Take “Celestial Light”, Ben Sloan’s drums barely struck amid a silvery mist of Mauro Refosco’s glass marimba, Shahzad Ismaily’s Juno and Beste’s Synthex. They’re an ideally empathetic setting for Orton’s tranquil reveries of death, to whom one day she will “surrender this weight into the sky”. On “I’ll Miss You”, too, she confronts another breed of loss, whispering to shimmering accompaniment in contemplation of an inevitable break-up. “The moon a crumpled paper bag/ The sun a rusted can…” Nothing is what it was.
In contrast, she emerges from “Love You Right”’s Lambchop-like penumbra with Van Morrison’s youthful intensity, howling its heartfelt lines: “For a world that’s cruel/You know you made it kind/And I only ever want to learn to love you right”. On “Cigarette Curls” she’s further invigorated, recalling a young friendship even as she concedes, “Time caught up with me eventually.” Riding its soulful, shuffling rhythm, she’s at one with song and soloists, Abrahams and Utley compelling either side of a bewitching crescendo of horns, strings and Hakim’s backing vocals. If there’s regret in her final lines – “I was running, I was afraid” – there’s certainly no shame.
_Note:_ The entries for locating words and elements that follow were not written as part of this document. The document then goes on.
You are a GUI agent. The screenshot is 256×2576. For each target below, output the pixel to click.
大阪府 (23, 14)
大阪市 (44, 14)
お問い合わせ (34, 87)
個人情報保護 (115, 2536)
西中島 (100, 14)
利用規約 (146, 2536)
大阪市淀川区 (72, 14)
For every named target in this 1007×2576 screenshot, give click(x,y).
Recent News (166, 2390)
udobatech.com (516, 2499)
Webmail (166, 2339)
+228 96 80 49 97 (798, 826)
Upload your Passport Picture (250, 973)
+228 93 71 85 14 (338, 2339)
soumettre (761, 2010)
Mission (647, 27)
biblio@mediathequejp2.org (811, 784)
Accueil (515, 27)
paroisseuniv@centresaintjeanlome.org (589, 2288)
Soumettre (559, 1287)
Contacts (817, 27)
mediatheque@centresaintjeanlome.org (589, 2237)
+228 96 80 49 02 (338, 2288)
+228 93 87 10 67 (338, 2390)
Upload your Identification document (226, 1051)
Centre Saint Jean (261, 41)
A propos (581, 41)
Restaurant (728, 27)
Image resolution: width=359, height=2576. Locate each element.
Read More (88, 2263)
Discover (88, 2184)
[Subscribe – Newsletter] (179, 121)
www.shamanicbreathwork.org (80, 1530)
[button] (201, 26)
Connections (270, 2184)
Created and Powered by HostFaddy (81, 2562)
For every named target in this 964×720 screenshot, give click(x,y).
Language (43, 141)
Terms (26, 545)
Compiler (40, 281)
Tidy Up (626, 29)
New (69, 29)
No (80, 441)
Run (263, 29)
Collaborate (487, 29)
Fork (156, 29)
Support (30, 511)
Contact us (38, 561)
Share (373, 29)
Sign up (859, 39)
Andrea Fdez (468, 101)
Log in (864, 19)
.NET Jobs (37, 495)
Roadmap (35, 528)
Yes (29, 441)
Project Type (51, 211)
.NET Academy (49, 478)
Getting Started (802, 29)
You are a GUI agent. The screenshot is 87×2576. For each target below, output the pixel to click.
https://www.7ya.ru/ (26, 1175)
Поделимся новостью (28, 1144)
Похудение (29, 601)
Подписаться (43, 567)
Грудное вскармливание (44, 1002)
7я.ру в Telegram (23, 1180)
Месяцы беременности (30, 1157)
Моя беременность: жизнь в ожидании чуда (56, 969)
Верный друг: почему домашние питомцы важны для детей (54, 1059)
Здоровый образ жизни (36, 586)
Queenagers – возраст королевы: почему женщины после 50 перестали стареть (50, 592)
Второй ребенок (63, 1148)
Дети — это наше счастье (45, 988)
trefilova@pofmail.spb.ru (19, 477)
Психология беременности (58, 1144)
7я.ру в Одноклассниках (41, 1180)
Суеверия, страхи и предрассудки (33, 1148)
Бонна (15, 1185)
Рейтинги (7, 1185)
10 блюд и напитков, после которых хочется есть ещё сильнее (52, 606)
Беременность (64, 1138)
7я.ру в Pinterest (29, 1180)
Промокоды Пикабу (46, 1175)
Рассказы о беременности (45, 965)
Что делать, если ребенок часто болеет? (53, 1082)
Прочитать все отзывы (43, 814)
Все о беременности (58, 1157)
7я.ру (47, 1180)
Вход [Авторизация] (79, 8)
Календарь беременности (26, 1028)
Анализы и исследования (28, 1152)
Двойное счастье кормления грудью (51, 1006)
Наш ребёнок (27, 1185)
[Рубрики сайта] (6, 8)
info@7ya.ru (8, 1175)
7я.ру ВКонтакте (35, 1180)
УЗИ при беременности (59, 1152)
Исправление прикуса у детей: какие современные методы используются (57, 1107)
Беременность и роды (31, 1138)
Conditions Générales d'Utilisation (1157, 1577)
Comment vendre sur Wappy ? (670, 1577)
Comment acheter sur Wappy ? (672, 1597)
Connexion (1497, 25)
This appreciation for our increasingly complex emotional survival distinguishes The Ground Above, rendering affecting what might have been arduous. No longer are her tremulous vocals instantly ravishing, but they’re still convincingly, endearingly sincere, born of consequential experience. “I’ve been waiting for the hurting to stop,” she shivers at “Waiting”’s outset, yet this isn’t about pain, rather revelation. From fear’s paralysing warning, “there’s nowhere else that I will ever be,” comes “there’s nowhere else that I would rather be.”
Reflected in Orton’s fondness for pathetic fallacy, The Ground Above honours nature. “The landscape is seeking a language between us,” “Celestial Light” confides, while “the glow of October spills over your shoulder” on the resonant “Love You Right”. “Cigarette Curls”’s soulmate even has “a laugh that comes right out of the dirt”. No wonder she concludes, strength restored, with “Otherside”’s growing gospel strains. Checking first with her loved ones – “Did you make it through?” – she reclaims “All The Young Dudes” for her middle-aged self amid a party of brass and percussion. She cried her name once, but now she affirms, “The world sang back/‘You are alive/You are still here’”. Weary she may be – aren’t we all? – but she’s scarcely been more alive.